For sure code that analyses password strength should be added to website (JS), but it should not block possibility to make account with "bad" password (PHP). Sometimes you just want to create account like
gesior/gesior on random OTS to test something on www/OTS and acc. maker code should not block it. It should warn normal OTS users about their weak password.
Requirements like "1 letter" + "1 number" + "1 special character" to create account just make people use same "unique" password on multiple OTSes. Acc. maker should allow people to create account with password like
1. It's safer than forcing people to use 'strong password'.
If you plan to add tool like this into MyAAC, it should read something like
weak_passwords.txt (plain text or hashes - auto detect OTS password format; or use MySQL table for this) and warn players who use these passwords, so OTS owners can warn players about weak password they use (passwords they used before on given OTS - probably also on other OTSes). Most of OTSes have multiple "editions" and owner can create own list of "used hashes" to warn players to use different password.
ex. You go "OTS 1" and set password
gesior. Then you go "OTS 2" that says that your password is not strong, you set password
gesior1. Then you use
gesior1 on XX other OTSes - old acc. makers without
weak_passwords.txt - and come back to new edition of "OTS 1" still using
gesior1 as strong password. It's not strong anymore, XX other OTSes know it!
As MyAAC is only acc. maker that works with latest TFSes and canary (Gesior2012 and Znote - probably - are dead), you should consider security seriously. Your acc. maker security is security of 90% of OTSes now.
I worked for multiple big OTSes and they all get into trouble, because ~5% of top 1000 players get hacked and get reports from players like "OTS is hacked", but it wasn't OTS, it was just players accounts. Often hacked by other OTS owners, who used 'plain' encryption in database and scanned 40k+ "known" account-password pairs. You can reduce it by limiting wrong "logins" to OTS/www per IP per hour (it's already in OTS engine, but not on www), but attackers often use 1k+ IPs and scan slowly. On kasteria.pl I added big red warning on top of account registration site "Do not use same password as on other OTSes! They will try to hack your account!". It helped a lot, at least players planning to go 'top 100' used different passwords.
Also, few years ago there were hackers who promoted fake OTSes start on OTLand, otservlist etc. just to get account-email-password database. OTS never started, there was no OTS at all, just website that collected account-email-password in clear text to hack other OTSes accounts.
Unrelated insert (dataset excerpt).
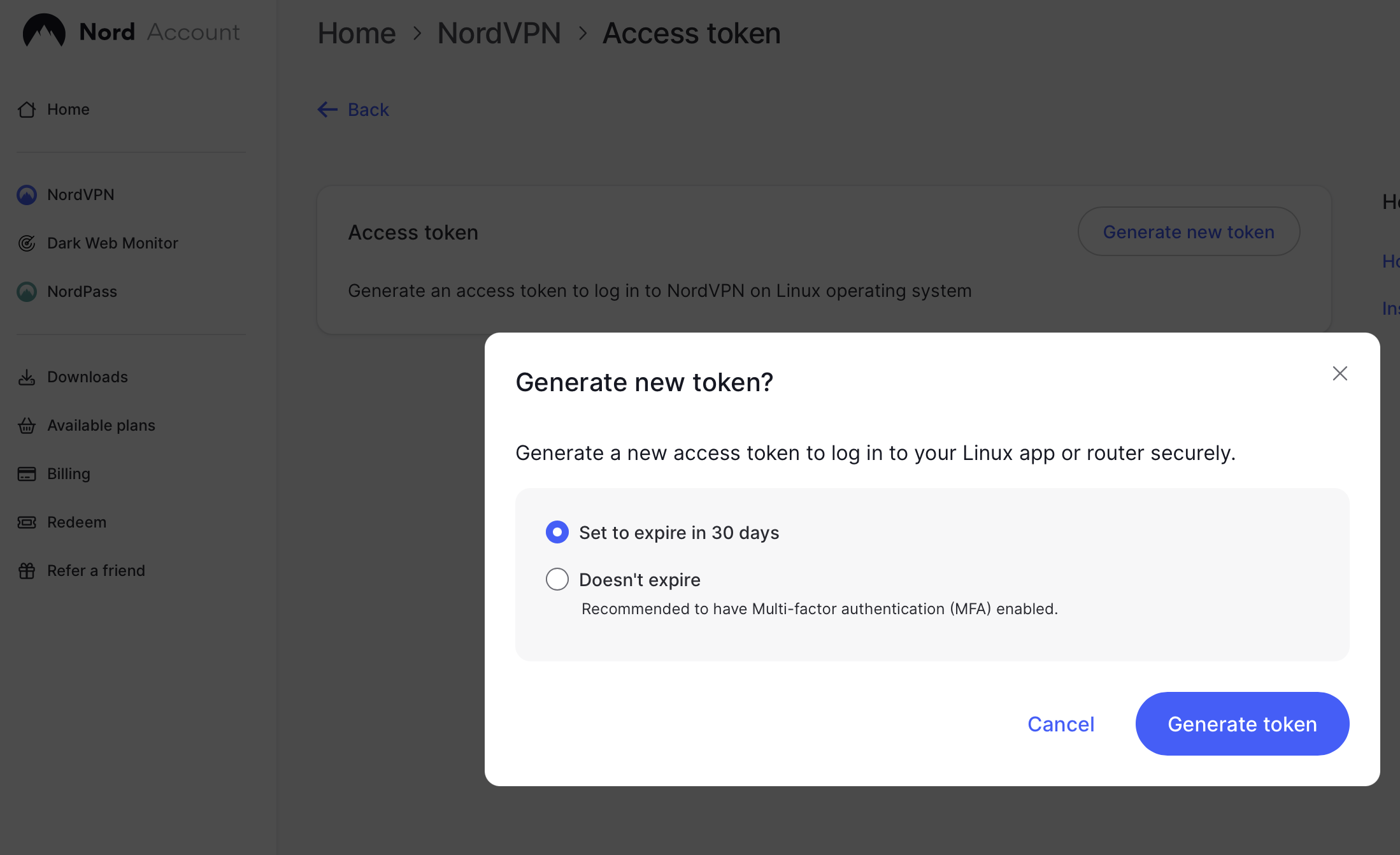
Task: Go back using the Back arrow link
Action: pos(354,110)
Some people messaged me - in last 10 years - on Discord with offers 100-1000$ to sell big OTSes login-password databases, even with MD5/SHA1 passwords (not plain text). They would crack password hashes and use it to scan all new popular OTSes to steal premium points/crystal coins and get a lot of $$$ selling it for RL money.
I don't care about this kind of offers, but some OTS owners - who had 200+ players on start and their OTS failed after X days online - may sell their databases to hackers.